Beginning with the line containing "This screenshot has width=609, height=457.", give every line again exactly as it is, ending with the last line of the entries.

Available data Start Marker

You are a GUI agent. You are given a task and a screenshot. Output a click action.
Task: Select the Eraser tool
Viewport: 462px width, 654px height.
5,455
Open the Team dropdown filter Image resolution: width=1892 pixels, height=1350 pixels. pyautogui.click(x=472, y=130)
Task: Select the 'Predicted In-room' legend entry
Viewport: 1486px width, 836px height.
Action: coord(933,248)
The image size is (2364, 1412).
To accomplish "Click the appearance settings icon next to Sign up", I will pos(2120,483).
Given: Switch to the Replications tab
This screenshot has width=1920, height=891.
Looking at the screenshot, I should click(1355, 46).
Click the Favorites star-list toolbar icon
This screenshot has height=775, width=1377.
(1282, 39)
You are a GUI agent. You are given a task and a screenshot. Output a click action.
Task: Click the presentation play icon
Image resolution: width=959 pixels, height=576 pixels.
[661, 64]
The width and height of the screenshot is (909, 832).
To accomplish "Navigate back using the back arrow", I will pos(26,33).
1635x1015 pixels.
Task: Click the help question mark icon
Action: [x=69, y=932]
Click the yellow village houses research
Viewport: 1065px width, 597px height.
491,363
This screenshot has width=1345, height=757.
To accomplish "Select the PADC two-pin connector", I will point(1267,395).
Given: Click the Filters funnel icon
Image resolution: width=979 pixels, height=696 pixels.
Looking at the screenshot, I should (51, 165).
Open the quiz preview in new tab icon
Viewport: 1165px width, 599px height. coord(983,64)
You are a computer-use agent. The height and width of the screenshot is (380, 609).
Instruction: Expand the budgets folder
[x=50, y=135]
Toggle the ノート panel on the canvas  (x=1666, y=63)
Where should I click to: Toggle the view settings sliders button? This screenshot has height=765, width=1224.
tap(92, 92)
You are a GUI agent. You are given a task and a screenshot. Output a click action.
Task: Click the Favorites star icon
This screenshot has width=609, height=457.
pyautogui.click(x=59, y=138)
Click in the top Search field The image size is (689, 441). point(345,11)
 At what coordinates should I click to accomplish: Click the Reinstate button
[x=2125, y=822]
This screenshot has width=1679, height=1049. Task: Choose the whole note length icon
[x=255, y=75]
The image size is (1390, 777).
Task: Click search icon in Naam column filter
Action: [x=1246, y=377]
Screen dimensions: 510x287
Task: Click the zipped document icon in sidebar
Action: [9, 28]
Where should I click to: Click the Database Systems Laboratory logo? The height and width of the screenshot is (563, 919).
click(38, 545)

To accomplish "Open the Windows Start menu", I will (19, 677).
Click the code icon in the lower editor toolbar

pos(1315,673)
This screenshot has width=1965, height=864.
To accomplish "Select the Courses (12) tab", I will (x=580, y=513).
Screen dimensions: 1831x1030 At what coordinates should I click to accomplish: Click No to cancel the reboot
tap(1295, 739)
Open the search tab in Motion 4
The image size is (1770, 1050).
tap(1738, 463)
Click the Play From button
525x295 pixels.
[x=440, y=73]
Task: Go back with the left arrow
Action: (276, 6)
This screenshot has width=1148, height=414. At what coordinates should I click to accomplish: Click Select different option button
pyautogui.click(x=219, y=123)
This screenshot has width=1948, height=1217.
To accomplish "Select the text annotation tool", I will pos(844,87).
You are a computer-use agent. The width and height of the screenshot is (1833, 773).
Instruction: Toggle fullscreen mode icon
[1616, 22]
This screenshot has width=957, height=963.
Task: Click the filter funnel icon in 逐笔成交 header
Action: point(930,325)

Available data End Marker

- Solution to the problem:
This screenshot has width=609, height=457.
pyautogui.click(x=59, y=138)
Click in the top Search field The image size is (689, 441). point(345,11)
 At what coordinates should I click to accomplish: Click the Reinstate button
[x=2125, y=822]
This screenshot has width=1679, height=1049. Task: Choose the whole note length icon
[x=255, y=75]
The image size is (1390, 777).
Task: Click search icon in Naam column filter
Action: [x=1246, y=377]
Screen dimensions: 510x287
Task: Click the zipped document icon in sidebar
Action: [9, 28]
Where should I click to: Click the Database Systems Laboratory logo? The height and width of the screenshot is (563, 919).
click(38, 545)

To accomplish "Open the Windows Start menu", I will (19, 677).
Click the code icon in the lower editor toolbar

pos(1315,673)
This screenshot has width=1965, height=864.
To accomplish "Select the Courses (12) tab", I will (x=580, y=513).
Screen dimensions: 1831x1030 At what coordinates should I click to accomplish: Click No to cancel the reboot
tap(1295, 739)
Open the search tab in Motion 4
The image size is (1770, 1050).
tap(1738, 463)
Click the Play From button
525x295 pixels.
[x=440, y=73]
Task: Go back with the left arrow
Action: (276, 6)
This screenshot has width=1148, height=414. At what coordinates should I click to accomplish: Click Select different option button
pyautogui.click(x=219, y=123)
This screenshot has width=1948, height=1217.
To accomplish "Select the text annotation tool", I will pos(844,87).
You are a computer-use agent. The width and height of the screenshot is (1833, 773).
Instruction: Toggle fullscreen mode icon
[1616, 22]
This screenshot has width=957, height=963.
Task: Click the filter funnel icon in 逐笔成交 header
Action: point(930,325)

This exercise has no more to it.